The flight was without any problems as the sky was clear without any clouds throughout the whole Balkans. After clearing Ljubljana CTR and until flying below Terminal Ljubljana we were flying 1000 FT AGL. Only after leaving terminal we climbed to 7000 FT inbound to border point NEMEK. Before we were handled to Zagreb Approach and later on to Zagreb Radar we started climbing to 10,000 FT. Before reaching Bosnia were instructed to climb to FL110 in order to stay in the controlled airspace over Bosnia. Before Montenegro border we were passed to Podgorica Approach and got immediately direct RETRA. Before this point we were passed to Tirana Radar and then to Skopje Radar before we reached MAVAR point. When we were closer to Skopje we were passed to Skopje Approach and got direct SKJ VOR which is only few hundred meters away from RWY 34 threshold at LWSK.
Immediately after arrival to Skopje airport I was instructed to call Macedonian CAA. They told me that since February 16th there is a new procedure in place in their AIP which requests that one should make a prior announcement of the flight to Macedonian CAA. Until this amendment only a flight plan was enough. Obviously the reason for this amendment is 20,00 EUR fee which has to be paid in advance to CAA what looks like a new source of money for them since they are now on their own and have to earn money. At the same time Macedonians say that they are approaching EU Community, however with such behavior for VFR flighst they are practically the only exemption in EU. Currently I know only that Bulgaria and Romania request a prior announcement, but they do not charge one for that.
Fortunately my friends, Macedonian pilots, helped me with solving the problem and Nikola Davidov paid the fee for me on next working day.
After clearing this problem we left for Skopje's sport airfield Stenkovec where my friends were already waiting for me to arrive for the first time with Mooney. Stenkovec is only about 10 minutes flight away from LWSK. They have a grass runway of a very good quality and therefore landing there with retractable gear was no problem.
Immediately my Mooney got new nick name in the style of Macedonian language - Munjot.
I had to work until late evening and only after 21:00 we were able to gather together again in one restaurant. It was a great time to chat with my Macedonian colleagues and drink excellent Macedonian wine "T'GA ZA JUG".
Next morning I had to work until approximately 12 hours and then I returned to hotel where my friend Jernej Bizjak, also a pilot, was already waiting for me. We went to Stenkovec and after having a real black (Turkish) coffee we departed to LWSK for border control and refueling. The landing fee at LWSK was quite expensive - 45 EUR. Before TAV took the LWSK airport it was only about 25 EUR. The price of the AVGAS was 1,95 EUR/liter.

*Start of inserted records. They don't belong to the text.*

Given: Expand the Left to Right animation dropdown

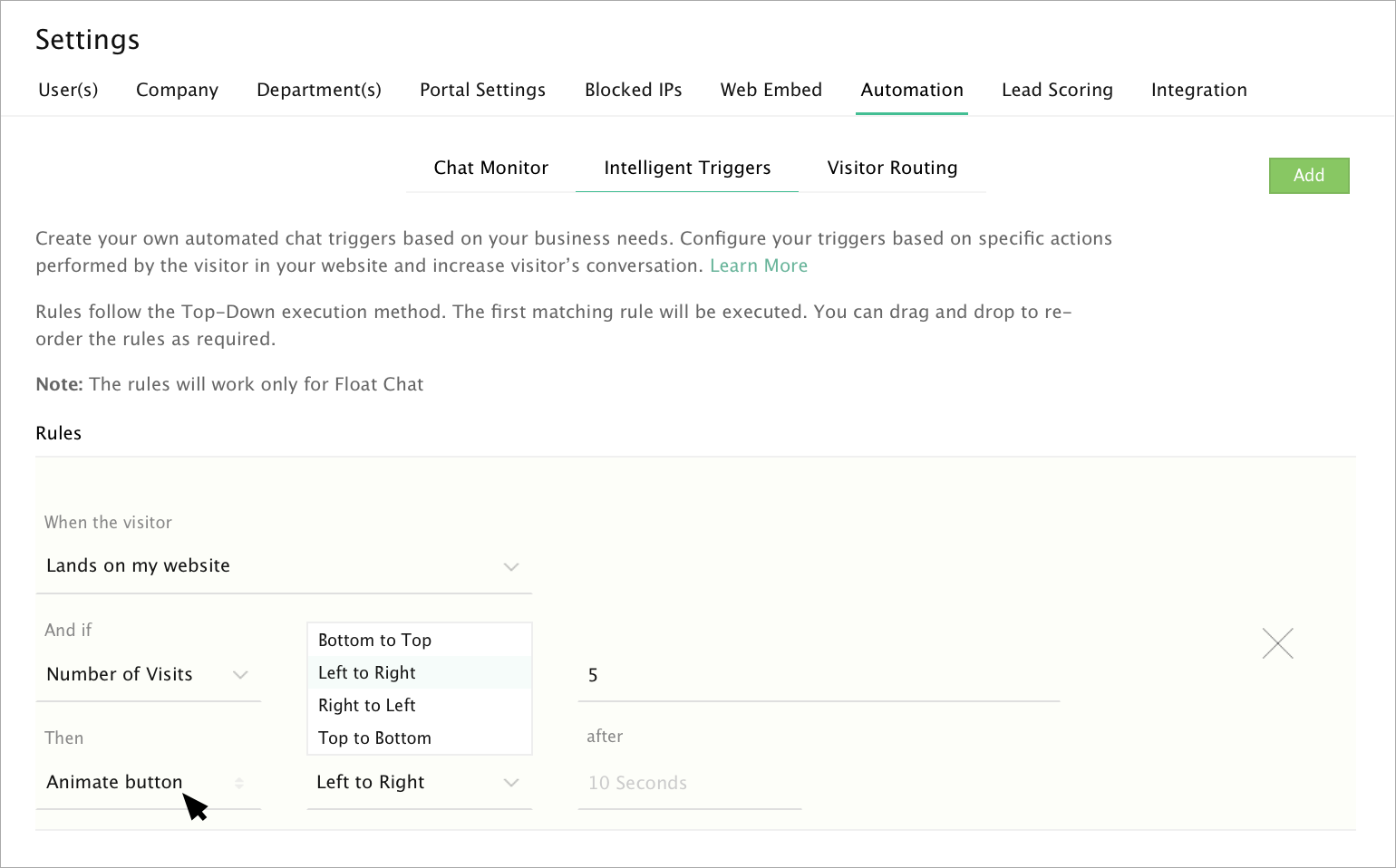Looking at the screenshot, I should click(x=418, y=783).
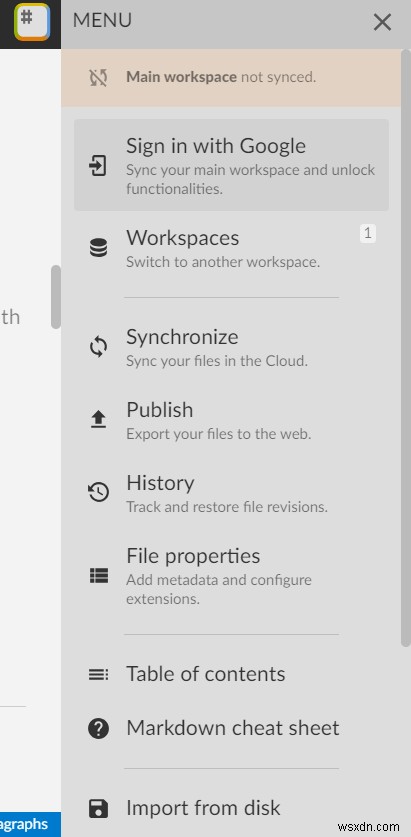Click the Synchronize circular arrows icon
Screen dimensions: 411x837
tap(98, 348)
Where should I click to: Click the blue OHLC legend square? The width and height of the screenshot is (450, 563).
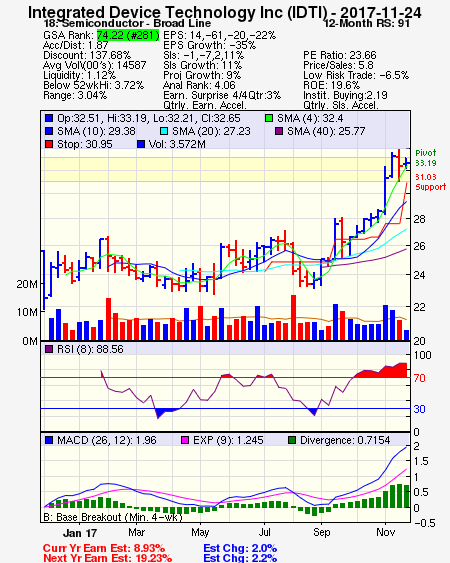pyautogui.click(x=49, y=118)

The flight plan for returning home was slightly different. Instead of flying over Bosnia we stayed at the cost of Adriatic Sea and crossed Dubrovnik, Split and Zadar and the turned inbound to DOL. The last 7 minutes of flight were in night conditions and this was my first night landing with Mooney at Ljubljana airport (LJLJ). The flight back took 3:28. A strong "jugo" - a south west wind was expected to blow along Adriatic coast but unfortunately the forecast was wrong and we had a head wind.